In point of fact, however, a thinking opponent to the Bush administration’s seeming rush to war won’t much bother to even note the inconsistency between our rhetoric and action since, from the very outset, the U.S. engagement with the U.N. and Security Resolution 1441 has come across as little more than a transparent, after the fact, ploy to get a world “stamp of approval” on an essentially unilateral U.S. action.

In framing the debate thus far, Bush & Co. have made it all about us, our security, our fear of a 9/11 x 1000. And, even to the world at large, the administration has made that abundantly clear by saying, more or less, and more “more” than “less,” “Do it our way or you’re irrelevant” and “well, we’d love it if you all go along, but we’ll do it without you anyway.” As such, the talk of democracy in foreign lands and the U.N. comes off as callow, shallow, selfish and insincere.

It’s not just this or that reason, but all of them together…
… stewing and recombining into one great big lump of generalized threat that has reached such a critical mass that the risk of inaction is too great to do nothing, especially after 9/11. Indeed, one suspects, if one is inclined to give the Bush Administration the benefit of the doubt for its amorphous and constantly shifting justification for war, that this is the argument being bandied about within the deepest, most powerful recesses of government.

The problem is that not one of their rationales, as outlined above, stands up under scrutiny on its own. Zero plus zero will always equal zero. It will never add up to one or two, and it will certainly never add up to war. To suggest otherwise is a whimsical, alchemical confabulation of the most “Voodoo,” dangerous, nightmarish and deadly kind.

At the end of the day, the United States is the most powerful nation on Earth and with that power comes the immense responsibility to be a good world citizen and to lead by example. That should mean, in part, that we don’t exercise our power unilaterally without regard to our world neighbors just because we can. Rather, we should strive to apply our federalist principles on the world stage by respecting the voices and opinions of weaker nations.

But such leadership and respect begins with transparency and an honest discussion, neither of which we, as a people, or other countries, as members in a fraternity of nations, have received. That’s unfortunate, not only for Saddam Hussein, whose demise I will lose no sleep over, but also for our country and for the world. But it’s most, most unfortunate for the potentially thousands of Coalition soldiers and innocent Iraqi civilians who will be displaced, suffer mutilation, or even die.

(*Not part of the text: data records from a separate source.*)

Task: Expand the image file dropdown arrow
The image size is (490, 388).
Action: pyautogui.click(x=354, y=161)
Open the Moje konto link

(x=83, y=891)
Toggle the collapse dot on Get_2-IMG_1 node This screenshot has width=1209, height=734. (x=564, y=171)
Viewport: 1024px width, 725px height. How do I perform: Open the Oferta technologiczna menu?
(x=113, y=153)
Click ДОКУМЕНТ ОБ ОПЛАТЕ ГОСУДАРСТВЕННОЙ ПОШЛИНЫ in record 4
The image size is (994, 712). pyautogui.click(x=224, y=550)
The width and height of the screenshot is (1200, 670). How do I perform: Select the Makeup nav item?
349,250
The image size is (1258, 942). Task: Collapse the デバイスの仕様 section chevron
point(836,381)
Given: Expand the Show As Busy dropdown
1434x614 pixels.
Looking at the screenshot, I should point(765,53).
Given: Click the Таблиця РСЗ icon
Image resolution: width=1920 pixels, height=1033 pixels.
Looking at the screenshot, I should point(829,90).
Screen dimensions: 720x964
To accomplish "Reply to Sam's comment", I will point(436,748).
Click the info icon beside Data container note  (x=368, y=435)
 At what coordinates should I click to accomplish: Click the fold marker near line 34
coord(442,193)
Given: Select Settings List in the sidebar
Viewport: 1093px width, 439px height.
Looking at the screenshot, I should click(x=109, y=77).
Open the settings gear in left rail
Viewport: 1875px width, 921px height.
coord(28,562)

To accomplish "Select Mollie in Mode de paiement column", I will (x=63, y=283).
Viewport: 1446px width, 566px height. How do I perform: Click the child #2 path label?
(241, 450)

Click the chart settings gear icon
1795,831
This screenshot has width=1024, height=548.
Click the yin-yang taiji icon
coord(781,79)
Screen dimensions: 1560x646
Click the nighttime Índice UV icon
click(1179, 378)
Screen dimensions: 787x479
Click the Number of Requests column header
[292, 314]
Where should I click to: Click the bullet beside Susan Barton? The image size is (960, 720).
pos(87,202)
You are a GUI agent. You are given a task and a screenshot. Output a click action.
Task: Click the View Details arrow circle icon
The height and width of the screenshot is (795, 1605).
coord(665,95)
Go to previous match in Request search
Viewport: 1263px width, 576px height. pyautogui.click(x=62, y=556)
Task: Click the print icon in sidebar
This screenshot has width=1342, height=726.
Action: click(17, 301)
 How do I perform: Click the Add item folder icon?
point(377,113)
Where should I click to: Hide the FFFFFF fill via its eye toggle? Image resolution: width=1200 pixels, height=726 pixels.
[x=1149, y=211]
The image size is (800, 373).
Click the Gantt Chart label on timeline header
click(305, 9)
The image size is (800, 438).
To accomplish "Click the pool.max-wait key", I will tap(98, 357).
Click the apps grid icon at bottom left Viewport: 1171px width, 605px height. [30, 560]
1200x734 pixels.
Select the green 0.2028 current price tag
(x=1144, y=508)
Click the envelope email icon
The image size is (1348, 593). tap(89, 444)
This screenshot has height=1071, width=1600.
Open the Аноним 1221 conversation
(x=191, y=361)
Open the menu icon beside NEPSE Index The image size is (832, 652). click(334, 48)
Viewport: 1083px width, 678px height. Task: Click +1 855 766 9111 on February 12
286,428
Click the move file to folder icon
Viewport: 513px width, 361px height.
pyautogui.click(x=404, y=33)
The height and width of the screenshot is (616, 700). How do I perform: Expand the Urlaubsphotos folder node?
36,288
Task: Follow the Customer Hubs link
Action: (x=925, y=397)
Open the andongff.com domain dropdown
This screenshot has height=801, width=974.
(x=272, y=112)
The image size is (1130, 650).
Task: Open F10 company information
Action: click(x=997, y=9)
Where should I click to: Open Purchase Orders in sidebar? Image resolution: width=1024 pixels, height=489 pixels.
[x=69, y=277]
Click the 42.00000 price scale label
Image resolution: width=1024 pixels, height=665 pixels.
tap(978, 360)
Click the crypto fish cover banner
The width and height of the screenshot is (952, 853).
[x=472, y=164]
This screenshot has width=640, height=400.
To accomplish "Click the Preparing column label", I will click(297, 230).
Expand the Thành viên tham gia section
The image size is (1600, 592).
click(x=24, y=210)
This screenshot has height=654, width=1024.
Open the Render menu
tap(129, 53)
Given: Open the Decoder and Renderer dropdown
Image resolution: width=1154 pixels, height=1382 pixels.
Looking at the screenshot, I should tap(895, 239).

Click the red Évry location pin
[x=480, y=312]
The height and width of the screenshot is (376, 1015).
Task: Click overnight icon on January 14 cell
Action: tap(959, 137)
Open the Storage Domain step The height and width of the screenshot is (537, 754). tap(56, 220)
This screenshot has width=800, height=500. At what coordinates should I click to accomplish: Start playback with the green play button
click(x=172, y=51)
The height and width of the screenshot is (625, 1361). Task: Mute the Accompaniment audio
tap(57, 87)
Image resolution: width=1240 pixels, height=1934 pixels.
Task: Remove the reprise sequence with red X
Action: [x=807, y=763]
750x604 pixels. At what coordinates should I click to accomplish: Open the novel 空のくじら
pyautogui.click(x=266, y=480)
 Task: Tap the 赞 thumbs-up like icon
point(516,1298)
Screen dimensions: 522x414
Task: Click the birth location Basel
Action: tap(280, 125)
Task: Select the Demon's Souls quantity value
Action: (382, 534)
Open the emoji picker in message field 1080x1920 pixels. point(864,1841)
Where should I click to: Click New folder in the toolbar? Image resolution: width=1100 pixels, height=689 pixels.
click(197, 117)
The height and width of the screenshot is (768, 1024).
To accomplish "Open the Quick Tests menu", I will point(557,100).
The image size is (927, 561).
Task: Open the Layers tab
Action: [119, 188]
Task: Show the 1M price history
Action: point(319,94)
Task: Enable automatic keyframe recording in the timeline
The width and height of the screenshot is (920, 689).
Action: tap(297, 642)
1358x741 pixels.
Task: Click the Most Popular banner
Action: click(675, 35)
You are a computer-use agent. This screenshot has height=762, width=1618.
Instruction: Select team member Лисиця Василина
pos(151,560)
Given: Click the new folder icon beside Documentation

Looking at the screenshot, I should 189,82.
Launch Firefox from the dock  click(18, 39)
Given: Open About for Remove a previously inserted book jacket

May Peace and Sanity Will Out,
Raphie Frank

On March 3, 2003, just prior to the U.S. liberation of Iraq I sent out an appeal encouraging friends and family to sign a petition in support of continued diplomacy backed by force. Two days later I received a somewhat accusatory, certainly scathing, reply from a male relative, in which he told me in ad hominemly spiced form, that it was easy to backseat quarterback up on high from the safe perch I occupied, but that Bush knew things I did not know and we as a country needed to trust him; that Bush had to act because the risk of not acting was too great; and that, in any case, we would be greeted by the Iraquis with bouquets of flowers. I responded in great detail to his email on March 7, 2003.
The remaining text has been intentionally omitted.